Yesterday night my computer was fine, I turned it off like normal. This morning I unplugged it, took it outside for a compressed air dusting, and came back in (I made sure all the plugs were seated). Then the following happened:

-It booted normally to desktop, but was super slow--I clicked the start button (I have ClassicShell installed) and it wouldn't even load the dialogue box. I did a hard restart.
-Win 8 normally boots very quickly, but this time it lagged at the teal windows logo for ages, enough that I thought it froze. Another hard restart.
-Same as above, only this time I let it run, and it finally loaded to the user menu and I logged in. But again, so slow it was nonresponsive.
-Popped in CyberpowerPC's Win 8 CD to disc drive. Could not boot from disk drive...system just skipped past it and went to hard drive again. Huh.
-Popped the disc into an USB disc drive and booted from it. Slowly boots to my Windows 8 disc.
-System repair didn't help (and the diagnostic took forever!)
-System restore failed on the first restore point (from yesterday, which reported there was an Windows Update installed).

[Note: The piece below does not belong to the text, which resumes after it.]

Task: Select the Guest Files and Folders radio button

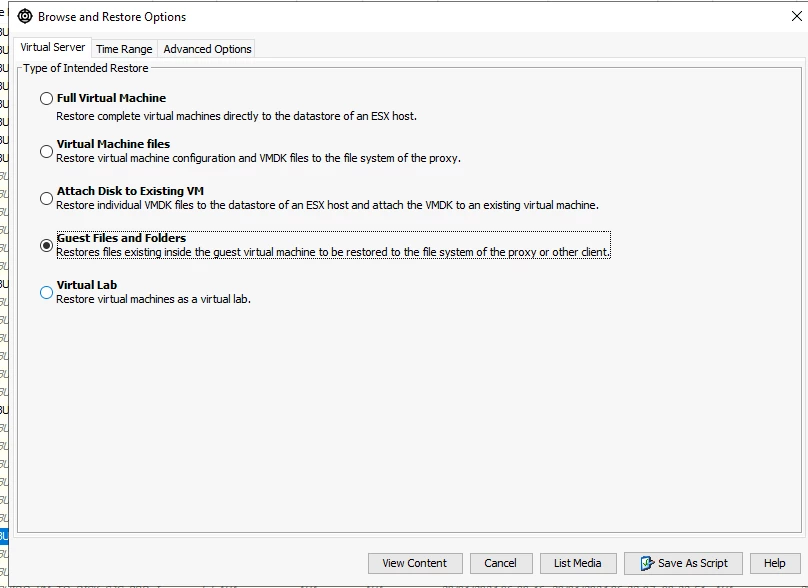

As in, it didn't even try, it just didn't work.
-System restore to an earlier restore point (April 29) ran, but at the end it said it failed on a specific file in E. E is normally my backup hard drive that's flaky lately (It disappeared from Windows yesterday and then reappeared, and was kind of iffy about loading files from it; I think it's due to the SATA cable), BUT the recovery dialogue box called E "system" (normally in windows my system drive is C). So I think the repair tools reassign the drive letters? I saw one called X which I don't normally see.
-Every time I boot from my Windows disc it is staggeringly slow. I know these things tend to be kind of slow, but we're talking 5 minutes here. The dialogue screens within the system tools are quick and responsive, however.
-When it exited the system restore, I I think it tried to do a system diagnostic from PC (not from the disc), which also took forever, so I took a shower. When it came back, I got the option (finally) to go to the system tools via PC, not via the disc. From there, I had the option to boot to safe mode from the first time.
-Tried the safe mode option. I managed to get to the login screen (after taking forever), logged in...and the screen changed from my red login screen to black...and then after the entire time I spent typing this up, finally booted to safe mode (5+ minutes at least??)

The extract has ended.